25th Combat Aviation Brigade
CAMP DWYER, Afghanistan - “Medevac, medevac, medevac” comes over the radio as flight crews from Company C, 1st Battalion, 171st Aviation Regiment, New Mexico Army National Guard run out to a UH-60 Black Hawk, start it up and take to the skies in response to the request for medical evacuation.
The standard for medevac missions are to launch the aircraft in 15 minutes and to get the patient to a medical facility within one hour. According to Army Lt. Col. Christopher Holland, the 1-171 commander, this Guard unit maintained a 99.9 percent success rate of achieving that standard.
Over the past 12 months, Soldiers of Company C, located at Camp Dwyer and Forward Operating Bases Edinburgh, Paine and Delaram, have completed more than 1,400 missions; treated more than 1,800 patients; and flew a cumulative total of more than 3,900 flight hours from across the four locations.
“The crew chiefs and medics did extraordinary work during the course of the deployment,” said Army Staff Sgt. Chuck McGould, the operations noncommissioned officer in charge. “The ability of these Soldiers to be flexible to any changes, such as geographical separation, injuries … and weather conditions when accomplishing the mission was one of the most valuable qualities of the unit.”
In addition to treating American service members, the medics also tended to International Security Assistance Forces partners and Afghan National Security Forces, as well as Afghan civilians of all ages.

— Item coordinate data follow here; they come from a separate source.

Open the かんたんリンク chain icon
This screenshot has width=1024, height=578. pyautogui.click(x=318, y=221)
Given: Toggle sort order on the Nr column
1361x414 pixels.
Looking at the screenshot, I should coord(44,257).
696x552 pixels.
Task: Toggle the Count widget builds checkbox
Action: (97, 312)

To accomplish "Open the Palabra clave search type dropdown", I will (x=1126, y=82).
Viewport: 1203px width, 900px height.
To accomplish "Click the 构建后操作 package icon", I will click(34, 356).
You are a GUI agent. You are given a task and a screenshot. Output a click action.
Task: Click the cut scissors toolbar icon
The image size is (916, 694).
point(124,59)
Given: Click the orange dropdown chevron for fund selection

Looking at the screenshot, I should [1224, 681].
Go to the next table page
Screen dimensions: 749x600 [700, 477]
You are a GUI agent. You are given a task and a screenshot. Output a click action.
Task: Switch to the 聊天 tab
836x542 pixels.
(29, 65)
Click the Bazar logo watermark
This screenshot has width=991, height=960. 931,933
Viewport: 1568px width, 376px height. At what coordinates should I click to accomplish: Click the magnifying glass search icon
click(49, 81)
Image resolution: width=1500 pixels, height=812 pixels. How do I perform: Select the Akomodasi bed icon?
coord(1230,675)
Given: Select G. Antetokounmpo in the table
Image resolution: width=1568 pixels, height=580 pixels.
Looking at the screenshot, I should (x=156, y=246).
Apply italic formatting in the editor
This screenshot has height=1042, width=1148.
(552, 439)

Some of those calls left long lasting memories on the Soldiers of Company C long after their missions were complete.
“I remember two medevac calls we got when I was on shift,” said Army Sgt. 1st Class Jerry Moya, a flight medic with the unit. “We responded to the call of a 7-year-old local Afghan girl who had been burned by oil and a 5-year-old boy with a head injury. The innocence of the children, being caught in the wrong place at the wrong time, causes the memory [to] stick with you.”
The Soldiers of Company C come from different backgrounds, allowing them to bring different experiences and knowledge to the team. Their careers, ranging from a curriculum implementation school administrator to a sales manager for a tool company, brought diverse knowledge to the team as well.
“With all the diverse backgrounds and skills of the Soldiers in the unit, it is possible to find someone that has some knowledge about anything,” Holland said.
The Soldiers showed their dedication to the medevac mission by continuing to stay on top of maintaining the aircraft, equipment, and themselves.
“Our mission out here is all about the Marine, troop, or person on the battlefield,” Holland said. “When the crews react to a mission, they go by the motto ‘we will be there and be there fast.’ They have done a great job of getting the job done each and every time.”
With the last 12 months of medevac missions conducted, the Soldiers of Company C, 1-171 can return to their families and friends back in the states knowing they gave all they had helping those in need and living up to the unit motto, “Stealing from the Reaper.”